While only out of action for three months, Sneijder never looked to be playing at 100%, only scoring twice during the course of the season and finding playing time difficult to come by. 

With Florentino Perez’s election as Real Madrid president in 2009, the club hierarchy began to look to part ways with its large Dutch contingent of players, feeling the squad was too Oranje-heavy for a Spanish club.

In a rather bitter parting of ways, Sneijder was sold off to Inter for €15 million, little more than half of his value coming into the club.  

Robben’s stint with Los Blancos was equally tumultuous.

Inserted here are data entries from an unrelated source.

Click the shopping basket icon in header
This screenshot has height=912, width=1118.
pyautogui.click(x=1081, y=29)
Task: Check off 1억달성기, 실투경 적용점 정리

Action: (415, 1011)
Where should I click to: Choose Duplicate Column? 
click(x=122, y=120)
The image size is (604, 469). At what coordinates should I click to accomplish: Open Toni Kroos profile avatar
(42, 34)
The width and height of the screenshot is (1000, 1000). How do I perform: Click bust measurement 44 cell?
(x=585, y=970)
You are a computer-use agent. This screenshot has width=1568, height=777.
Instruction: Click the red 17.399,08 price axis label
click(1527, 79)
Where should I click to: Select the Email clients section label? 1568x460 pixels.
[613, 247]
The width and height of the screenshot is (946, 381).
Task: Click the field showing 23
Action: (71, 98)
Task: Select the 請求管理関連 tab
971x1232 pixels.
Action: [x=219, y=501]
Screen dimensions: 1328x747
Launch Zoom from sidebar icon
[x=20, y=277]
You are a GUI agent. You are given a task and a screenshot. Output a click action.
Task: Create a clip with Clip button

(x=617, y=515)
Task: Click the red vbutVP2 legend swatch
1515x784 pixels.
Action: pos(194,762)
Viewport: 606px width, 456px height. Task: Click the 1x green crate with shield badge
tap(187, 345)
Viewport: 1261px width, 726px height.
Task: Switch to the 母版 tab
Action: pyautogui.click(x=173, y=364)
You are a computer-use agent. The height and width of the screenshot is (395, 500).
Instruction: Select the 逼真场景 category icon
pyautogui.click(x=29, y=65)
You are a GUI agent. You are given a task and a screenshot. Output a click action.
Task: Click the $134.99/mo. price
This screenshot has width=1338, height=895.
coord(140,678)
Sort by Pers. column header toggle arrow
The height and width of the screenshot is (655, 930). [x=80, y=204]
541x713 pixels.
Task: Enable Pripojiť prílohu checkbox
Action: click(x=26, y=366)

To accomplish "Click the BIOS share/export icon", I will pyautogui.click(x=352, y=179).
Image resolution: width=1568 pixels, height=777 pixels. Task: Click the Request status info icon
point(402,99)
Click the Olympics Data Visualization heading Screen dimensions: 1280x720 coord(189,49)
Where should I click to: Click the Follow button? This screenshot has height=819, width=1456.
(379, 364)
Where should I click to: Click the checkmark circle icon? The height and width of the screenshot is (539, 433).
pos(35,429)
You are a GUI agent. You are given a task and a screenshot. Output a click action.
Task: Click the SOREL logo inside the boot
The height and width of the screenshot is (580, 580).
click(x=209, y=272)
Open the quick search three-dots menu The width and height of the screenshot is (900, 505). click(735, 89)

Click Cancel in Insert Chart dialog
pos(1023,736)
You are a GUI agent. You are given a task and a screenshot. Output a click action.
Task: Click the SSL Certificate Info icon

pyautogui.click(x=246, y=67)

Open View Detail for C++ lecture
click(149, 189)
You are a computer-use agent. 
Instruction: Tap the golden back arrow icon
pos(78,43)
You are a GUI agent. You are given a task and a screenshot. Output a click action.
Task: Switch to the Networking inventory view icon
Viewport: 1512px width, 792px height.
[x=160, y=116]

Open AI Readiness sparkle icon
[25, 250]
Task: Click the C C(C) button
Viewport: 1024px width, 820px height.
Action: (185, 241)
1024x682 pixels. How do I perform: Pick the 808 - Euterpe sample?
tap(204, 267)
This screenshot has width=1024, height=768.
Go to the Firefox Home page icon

Coming to the Spanish capital in the same year as Sneijder, Robben enjoyed fantastic spells of form, but also, in accordance with his nickname, The Glassman, spent much of his time recovering from injury in the infirmary. 

During the 2008 season, after the departure of Robinho, Robben enjoyed great success with Los Blancos, assuming the starting role on the flanks and making a habit of his darting runs down the wing, keeping the ball close to his boots with almost Messi-like control, only to cut inside on his potent left foot and unleash a blistering shot, many of which ended in goals.

Such a cut across the face of goal has now become a trademark of Robben’s play and even though opponents know it is coming, the Dutchman’s quick changes of direction and pace make stopping it extraordinarily difficult.

Despite being an integral part of his team, a fan favourite, and having won the favour of coach Manuel Pellegrini, Robben was surprisingly sold off to Bayern Munich before the 2009/10 season began.

The Madrid hierarchy justified the move by declaring that even a club of Los Blancos’ prestige could not sustain a roster of such expense and, besides, Madrid had signed Cristiano Ronaldo, making Robben’s presence in the squad superfluous. 

And yet, in terribly ironic fashion, both Sneijder and Robben enjoyed their most successful seasons upon leaving the Spanish capital.

Sneijder became then-Inter coach Jose Mourinho’s midfield talisman, while Robben put the bulk of his injury problems behind him, becoming Bayern’s most dangerous player, even ahead of the established and favoured Franck Ribery. 

By the end of the 09/10 season, both Dutchman had become integral members of their respective teams, putting in match-altering performances and leading their sides to the Champions League final - ironically being held in Madrid - a goal Blanco fans have been clamouring to achieve for the past six years.  

Now, both Sneijder and Robben are necessary members of the Dutch national team, the former tied with Spain striker David Villa with a World Cup-leading five goals and the latter contributing two crucial goals to the Oranje hopes in South Africa, further firing the ire in the Madrid head office for so easily parting ways with such talented and successful players. 

As far as proving Madrid wrong on the big stage in Sunday’s World Cup final against Spain, in many ways, Sneijder and Robben already have.

Both players have led their respective teams to the Champions League final and Sneijder won it with Inter, there is no questioning that Madrid regret their decision to sell the two players, at the very least for the relatively low prices of the sales. 

On Sunday, Sneijder has the chance to become the first player in history to lift both a Champions League trophy and a World Cup in the same season, while Robben will, at the very least, finish as the runner-up in two wildly difficult competitions.

If Jorge Valdano and the rest of the Madrid hierarchy did not realise their mistake in selling off the Dutch duo, World Cup glory or not, they certainly do now; yet another instance in which Los Blancos have been forced to cut their losses and search for alternatives.

In this vein, one gets the feeling that if Robben had not been sold off, Angel Di Maria would never have found himself in the famous white shirt.